= Directive A =
Copy the passage of the WordNet project description from "Input File Formats" to "identifying the synset." word for word.
= Directive B =
Summarize the WordNet project description in two sentences.
= Directive C =
The WordNet project description specifies which characters nouns may contain. List every kind of character it allows.

= Text section =
>>>

Project 1: WordNet
Due: September 10th (Late September 11th) at 11:59 PM Points: 35P/35R/30S
Before You Start
If you have not completed the installations required for this course, refer to the unofficial Project 0. In order to do Project 1, you must have everything related to Ruby installed correctly (running the P0 public test will tell you if it is set up properly). If you have any troubles and/or concerns with installation, post on Piazza or come to office hours to talk to a TA.
Introduction
WordNet is a semantic lexicon for the English language that is used extensively by computational linguists and cognitive scientists. WordNet groups words into sets of synonyms called synsets and describes semantic relationships between them. Relevant to this project is the is-a relationship, which connects a hyponym (more specific synset) to a hypernym (more general synset). For example, a plant organ is a hypernym to plant root and plant root is a hypernym to carrot.
Structure of WordNet Graph
In order to perform operations on WordNet, you will construct your own representation of hypernym relationships using the provided graph implementation (in graph.rb ). Each vertex v is a non-negative integer representing a synset id, and each directed edge v->w represents w as a hypernym of v . The graph is directed and acyclic (DAG), though not necessarily a tree since each synset can have several hypernyms. A small subset of the WordNet graph is illustrated below.
Input File Formats
The WordNet is represented by two files which must each be formed as described below in order to be valid. A major part of this project will be to process and load from these supplied input files.
Synsets File
The synsets file is a list of all of the synsets in WordNet (i.e. the vertices of the graph above). A synset is a list of nouns that share the same meaning. Each line of a valid synsets file consists of two fields:
Synset id: A non-negative integer identifying the synset.
Synset: A comma-delimited list of one or more nouns that belong to the synset. Nouns are made up of letters (uppercase and lowercase), numbers, underscores, dashes, periods, apostrophes, and forward slashes. These criteria will always define valid nouns wherever valid nouns are referenced in this document.

<<<

= Collected material =

>>>

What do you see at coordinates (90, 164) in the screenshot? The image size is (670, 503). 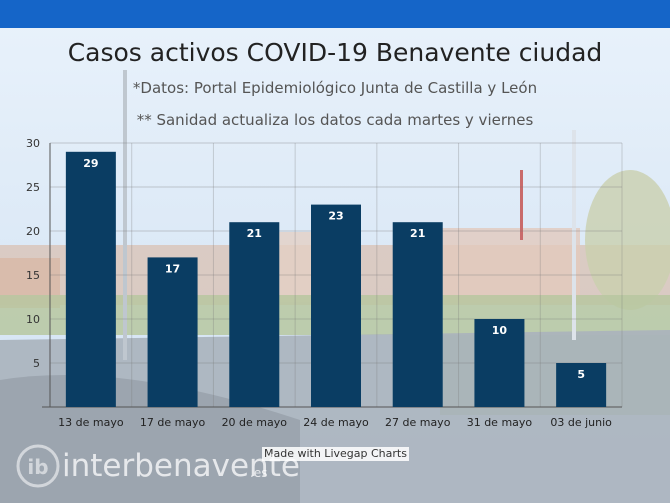 I see `bar-value-label: 29` at bounding box center [90, 164].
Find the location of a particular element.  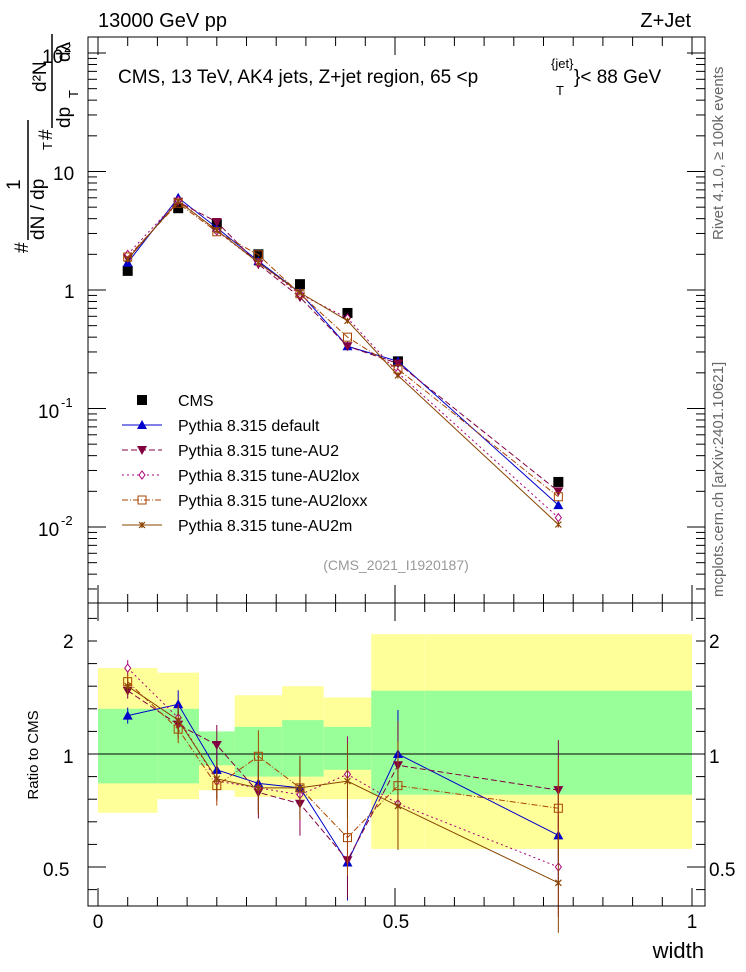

<<<

= Answer A =
Input File Formats
The WordNet is represented by two files which must each be formed as described below in order to be valid. A major part of this project will be to process and load from these supplied input files.
Synsets File
The synsets file is a list of all of the synsets in WordNet (i.e. the vertices of the graph above). A synset is a list of nouns that share the same meaning. Each line of a valid synsets file consists of two fields:
Synset id: A non-negative integer identifying the synset.

= Answer B =
The project centers on WordNet, a semantic lexicon that groups English words into sets of synonyms called synsets and connects a more specific synset (hyponym) to a more general one (hypernym) through the is-a relationship. Using the provided graph implementation, the project builds these hypernym relationships as a directed acyclic graph whose vertices are synset ids, loaded from two input files such as the synsets file, where each line holds a synset id and a comma-delimited list of nouns.

= Answer C =
- Letters (uppercase and lowercase)
- Numbers
- Underscores
- Dashes
- Periods
- Apostrophes
- Forward slashes